[Materials provided Boundary: Start]

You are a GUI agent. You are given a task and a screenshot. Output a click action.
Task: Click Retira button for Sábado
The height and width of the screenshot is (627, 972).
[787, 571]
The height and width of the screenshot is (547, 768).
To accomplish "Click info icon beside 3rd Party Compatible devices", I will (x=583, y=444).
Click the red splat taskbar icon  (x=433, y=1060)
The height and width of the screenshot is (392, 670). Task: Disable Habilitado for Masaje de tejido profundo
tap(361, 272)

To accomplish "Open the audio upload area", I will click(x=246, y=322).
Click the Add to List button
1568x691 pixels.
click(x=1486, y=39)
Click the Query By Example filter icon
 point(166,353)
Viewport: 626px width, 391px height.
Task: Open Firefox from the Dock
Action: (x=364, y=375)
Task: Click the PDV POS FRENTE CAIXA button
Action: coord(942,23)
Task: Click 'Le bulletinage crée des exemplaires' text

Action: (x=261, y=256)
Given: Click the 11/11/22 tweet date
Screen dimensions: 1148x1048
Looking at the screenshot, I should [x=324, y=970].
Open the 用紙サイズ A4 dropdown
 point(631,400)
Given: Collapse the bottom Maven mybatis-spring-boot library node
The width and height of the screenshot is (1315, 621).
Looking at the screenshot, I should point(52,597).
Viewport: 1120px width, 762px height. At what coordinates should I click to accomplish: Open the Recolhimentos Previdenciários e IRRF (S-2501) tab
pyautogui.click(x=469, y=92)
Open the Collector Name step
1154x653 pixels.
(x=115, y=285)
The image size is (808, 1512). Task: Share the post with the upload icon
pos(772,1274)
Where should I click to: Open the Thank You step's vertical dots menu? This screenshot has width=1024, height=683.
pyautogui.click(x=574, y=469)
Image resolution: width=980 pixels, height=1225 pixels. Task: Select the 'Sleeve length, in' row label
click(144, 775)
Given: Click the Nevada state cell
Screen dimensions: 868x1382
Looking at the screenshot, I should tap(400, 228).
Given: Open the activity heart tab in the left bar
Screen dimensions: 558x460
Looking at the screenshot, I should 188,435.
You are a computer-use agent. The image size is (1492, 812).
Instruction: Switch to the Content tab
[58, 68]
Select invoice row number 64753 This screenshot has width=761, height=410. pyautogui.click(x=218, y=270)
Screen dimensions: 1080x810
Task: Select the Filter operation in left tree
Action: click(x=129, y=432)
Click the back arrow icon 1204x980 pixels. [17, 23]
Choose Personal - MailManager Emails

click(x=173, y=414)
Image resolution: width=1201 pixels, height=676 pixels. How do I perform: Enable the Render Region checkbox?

[Materials provided Boundary: End]

* _Problem to work on_: An exact reproduction of the data is required. Leave nothing out.

* _Answer_:
You are a GUI agent. You are given a task and a screenshot. Output a click action.
Task: Click Retira button for Sábado
The height and width of the screenshot is (627, 972).
[787, 571]
The height and width of the screenshot is (547, 768).
To accomplish "Click info icon beside 3rd Party Compatible devices", I will (x=583, y=444).
Click the red splat taskbar icon  (x=433, y=1060)
The height and width of the screenshot is (392, 670). Task: Disable Habilitado for Masaje de tejido profundo
tap(361, 272)

To accomplish "Open the audio upload area", I will click(x=246, y=322).
Click the Add to List button
1568x691 pixels.
click(x=1486, y=39)
Click the Query By Example filter icon
 point(166,353)
Viewport: 626px width, 391px height.
Task: Open Firefox from the Dock
Action: (x=364, y=375)
Task: Click the PDV POS FRENTE CAIXA button
Action: coord(942,23)
Task: Click 'Le bulletinage crée des exemplaires' text

Action: (x=261, y=256)
Given: Click the 11/11/22 tweet date
Screen dimensions: 1148x1048
Looking at the screenshot, I should [x=324, y=970].
Open the 用紙サイズ A4 dropdown
 point(631,400)
Given: Collapse the bottom Maven mybatis-spring-boot library node
The width and height of the screenshot is (1315, 621).
Looking at the screenshot, I should point(52,597).
Viewport: 1120px width, 762px height. At what coordinates should I click to accomplish: Open the Recolhimentos Previdenciários e IRRF (S-2501) tab
pyautogui.click(x=469, y=92)
Open the Collector Name step
1154x653 pixels.
(x=115, y=285)
The image size is (808, 1512). Task: Share the post with the upload icon
pos(772,1274)
Where should I click to: Open the Thank You step's vertical dots menu? This screenshot has width=1024, height=683.
pyautogui.click(x=574, y=469)
Image resolution: width=980 pixels, height=1225 pixels. Task: Select the 'Sleeve length, in' row label
click(144, 775)
Given: Click the Nevada state cell
Screen dimensions: 868x1382
Looking at the screenshot, I should tap(400, 228).
Given: Open the activity heart tab in the left bar
Screen dimensions: 558x460
Looking at the screenshot, I should 188,435.
You are a computer-use agent. The image size is (1492, 812).
Instruction: Switch to the Content tab
[58, 68]
Select invoice row number 64753 This screenshot has width=761, height=410. pyautogui.click(x=218, y=270)
Screen dimensions: 1080x810
Task: Select the Filter operation in left tree
Action: click(x=129, y=432)
Click the back arrow icon 1204x980 pixels. [17, 23]
Choose Personal - MailManager Emails

click(x=173, y=414)
Image resolution: width=1201 pixels, height=676 pixels. How do I perform: Enable the Render Region checkbox?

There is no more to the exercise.